UCLA Researchers Create Motion Detector in the Microscopic World

UCLA platform that can rapidly detect motile parasites in bodily fluids automatically
parasite under a microscope
(Precision Vaccinations News)

Parasitic infections affect hundreds of millions of people, posing a serious public health threat worldwide. 

Now, researchers at the UCLA Henry Samueli School of Engineering have developed an inexpensive and portable platform that can rapidly detect motile parasites in bodily fluids automatically. 

Using their platform, more than 3 mL of a bodily fluid sample can be imaged and analyzed within 20 min, providing a throughput that is orders of magnitude better than traditional optical microscopy-based examination. 

Instead of directly capturing a still image of the fluid sample and searching for parasites, this unique platform takes a different approach and detects motion within the sample. 

This device records high-frame-rate videos of the holographic patterns of the sample illuminated with laser light.   

Then, a motion analysis algorithm analyzes these captured videos at the micro-scale and converts the locomotion of the target parasites within the sample into a signal spot, which is detected and counted using artificial intelligence. 

The UCLA device is compact and lightweight (1.69 kg) and the cost of the prototype is less than $1,850, which can be reduced to less than $800 when manufactured in larger volumes, said this press release.   

"Our platform can be considered as a motion detector in the microscopic world, which locks onto any moving objects within the sample," said Yibo Zhang, a UCLA doctoral student and the first author of this study. 

"Locomotion is used as both a biomarker and a contrast mechanism to distinguish parasites from normal cells." 

The proof of concept of this device has been demonstrated using Trypanosoma parasites, which have multiple subspecies that cause sleeping sickness and Chagas disease. 

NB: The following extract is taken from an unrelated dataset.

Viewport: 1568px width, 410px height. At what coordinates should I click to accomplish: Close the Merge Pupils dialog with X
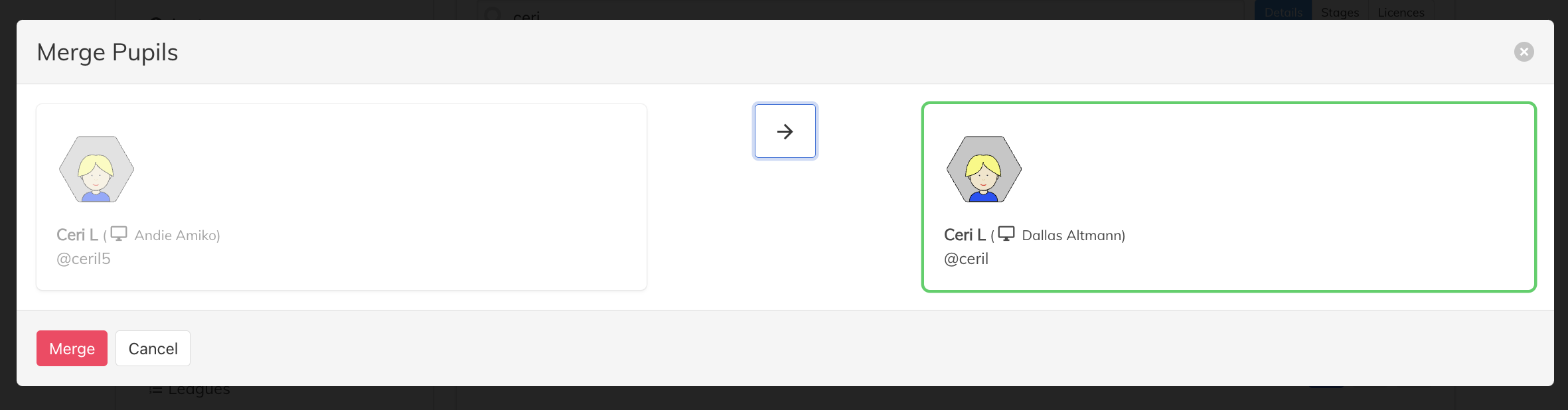(x=1524, y=52)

The detection limit of the device was quantified as 10 parasites per milliliter of whole blood, which is about 5 times better than the state-of-the-art parasitological detection methods. 

"Thanks to its high sensitivity, ease-of-use, reduced cost, and portability, we believe our technique can improve parasite screening efforts, especially in resource-poor areas and endemic regions," said Hatice Ceylan Koydemir, a UCLA postdoctoral scholar, who is a co-author of this study. 

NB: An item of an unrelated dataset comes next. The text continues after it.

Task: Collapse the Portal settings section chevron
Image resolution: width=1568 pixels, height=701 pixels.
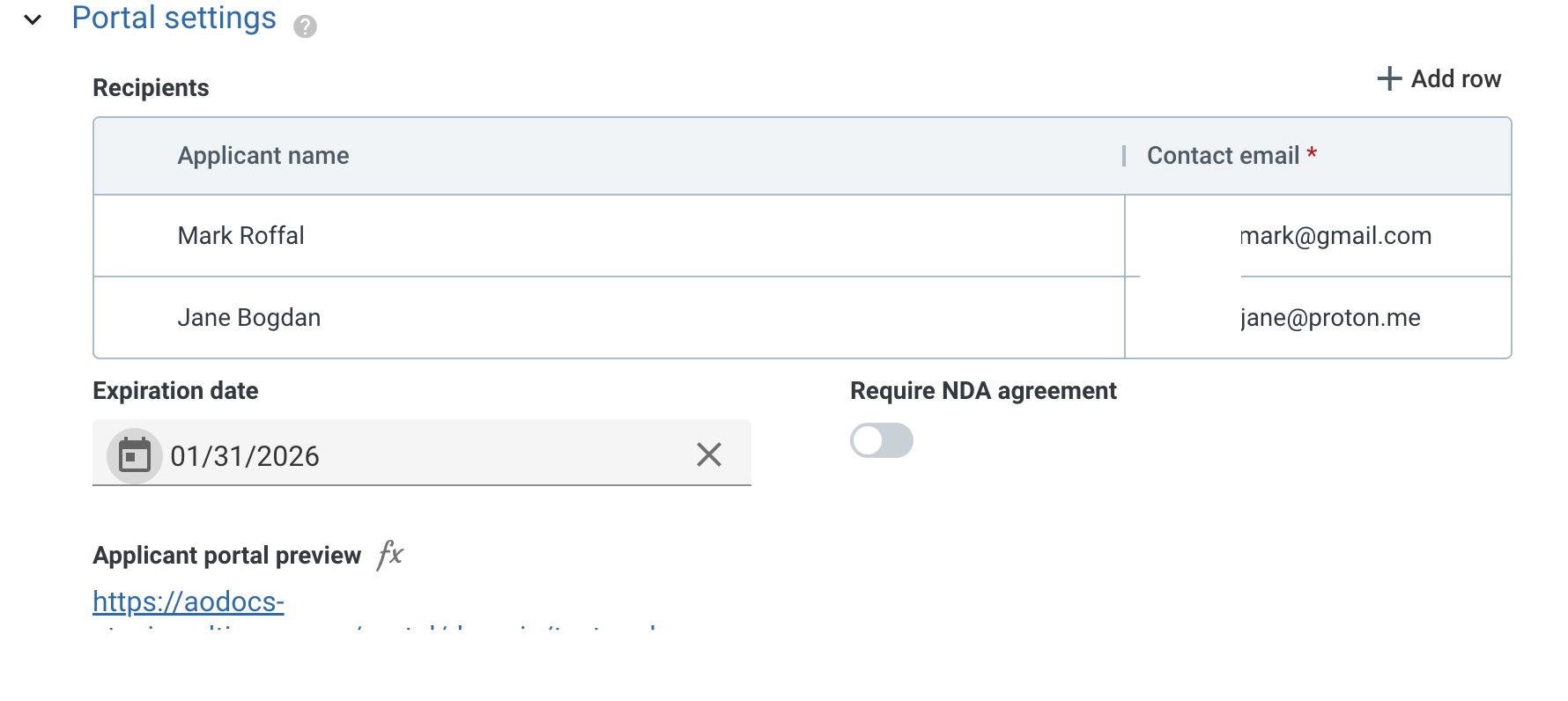Action: click(33, 19)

Other co-authors of the manuscript are Michelle M. Shimogawa, Sener Yalcin, Alexander Guziak, Tairan Liu, Ilker Oguz, Yujia Huang, Bijie Bai, Yilin Luo, Yi Luo, Zhensong Wei, Hongda Wang, Vittorio Bianco, Bohan Zhang, and Rohan Nadkarni. 

No conflicts of interest were disclosed by these researchers. 

This study is supported by the NSF Engineering Research Center (ERC, PATHS-UP), NIH and the Howard Hughes Medical Institute.